I emailed the video link to Kalmus, thanked him for his time and have not been in contact with him since.
Two years later, I found out that he was arrested for chaining himself to a JPMorgan Chase building in Los Angeles. He and a few other scientists were protesting Chase’s $51.3 billion investment in the fossil fuel industry in 2020 — the largest of any bank in the world.
The demonstration was livestreamed, and he was observably distressed while proclaiming that “we’ve been trying to warn you guys for so many decades that we’re heading towards a f—g catastrophe, and we’ve been being ignored.”
At the time, Kalmus was part of a coalition called Scientist Rebellion, which staged dozens of similar protests of civil disobedience across the planet. Throughout Europe and Washington, D.C., scientists and members of this coalition glued their hands on bridges, blocked traffic by laying in the streets or threw paint at parliaments.
Other protests seemed to target world-renowned paintings, as one protester threw cake on the protective glass in front of the “Mona Lisa” and another doused canned soup on Van Gogh’s “Poppy Flowers” to protest against climate change and the fossil fuel industry.
Now, their concern was warranted — climate change presents an increasing number of cataclysmic environmental threats. The present data and a nearly unanimous scientific community agree that the recent rapid increase in global temperature is due to an excess of carbon emissions. The Intergovernmental Panel on Climate Change’s latest report in 2022 recommends to policymakers a variety of mitigation measures and green energy investments for a stronger resolve against climate change.

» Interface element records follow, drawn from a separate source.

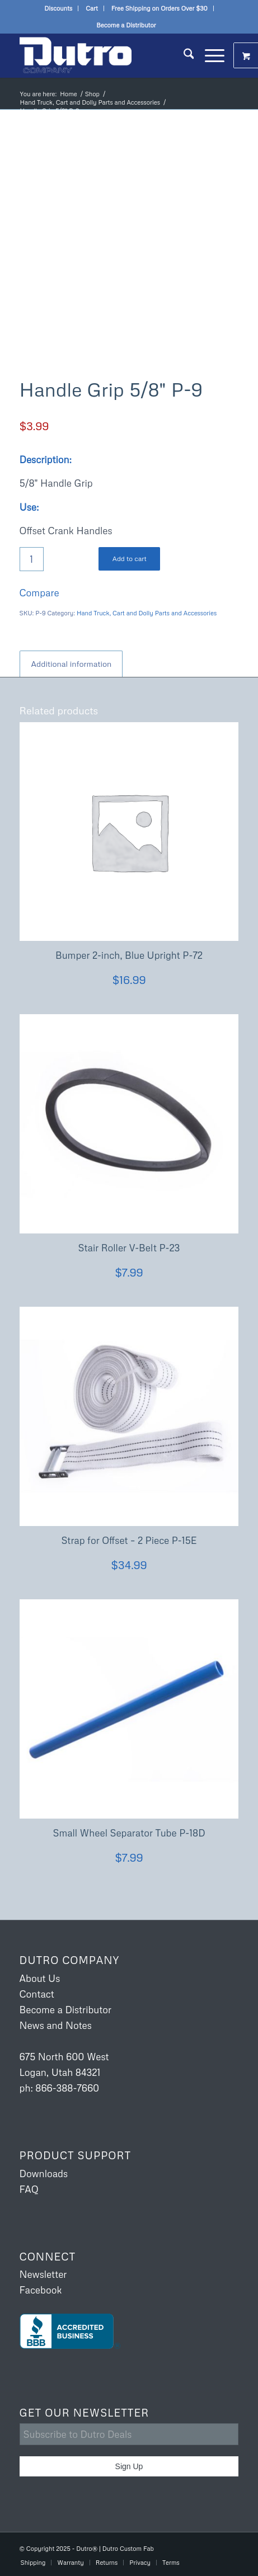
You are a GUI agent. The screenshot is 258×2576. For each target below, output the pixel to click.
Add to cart (129, 558)
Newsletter (43, 2274)
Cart (92, 8)
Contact (37, 1994)
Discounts (58, 8)
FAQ (29, 2189)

However, despite the validity of their arguments, these protesters are not approaching the fight against fossil fuels in the most effective way. Without a doubt, Kalmus is a leading authority on climate science and his professional opinion buries whatever foresight I have on the environment. However, no matter his argument’s merits, the seemingly distressed and impulsive image of chaining oneself to a bank muddies the message.

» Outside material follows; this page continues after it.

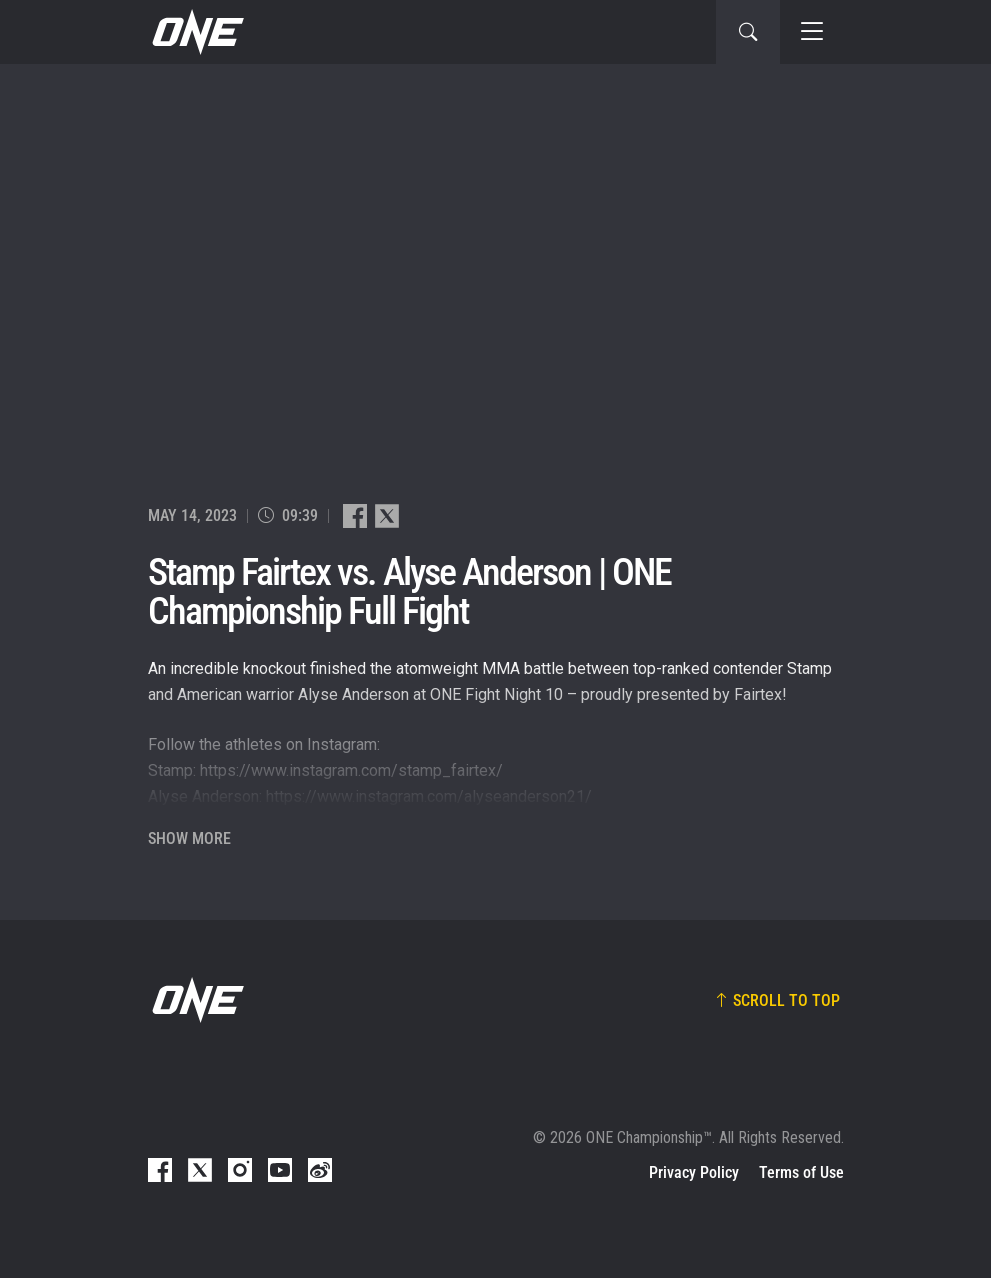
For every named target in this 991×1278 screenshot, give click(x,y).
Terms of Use (801, 1172)
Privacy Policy (694, 1172)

If I block the entrance of Sather Gate with a police barricade that says “The Earth is round,” will people be frustrated by the inconvenience even if what I say is true or merited?
To add insult to injury, I imagine the people who were negatively affected by his demonstration were the Chase customers applying for a loan or withdrawing money that day — not the actual company, which will continue with its fossil fuel investments.
Actions that show an intentional and physical disruption like blocking traffic or vandalizing a museum with cake will most likely not persuade the irritated observers and may detract from the movement. Even if the demonstrations are not disruptive, actions that are perceived as impulsive, rash or even unnecessary are easy to dismiss in the public eye despite the argument’s logic. It’s safe to say that not many people are reducing their carbon footprint because someone threw soup on painted flowers.
In fact, the Annenberg Policy Center at the University of Pennsylvania conducted a poll asking respondents how nonviolent actions influenced their opinion on efforts against climate change. The poll found that support for such efforts decreased among 46% of respondents. 40% said it had no effect, and only 13% said the demonstrations increased their support.
This shows a baseline notion about movements or general politics: Perception is everything.
While coming from a place of real concern for a dire issue, these demonstrations are not helpful in swaying the hearts and minds of the populace. All successful movements require rigorous lobbying and a lockdown on negative public relations campaigns, and from what I see, these movements are missing the mark in convincing people to band together to fight climate change.
In democracies around the world and especially in the United States, real grassroots movements spark change in Congress — not on the face of the “Mona Lisa.”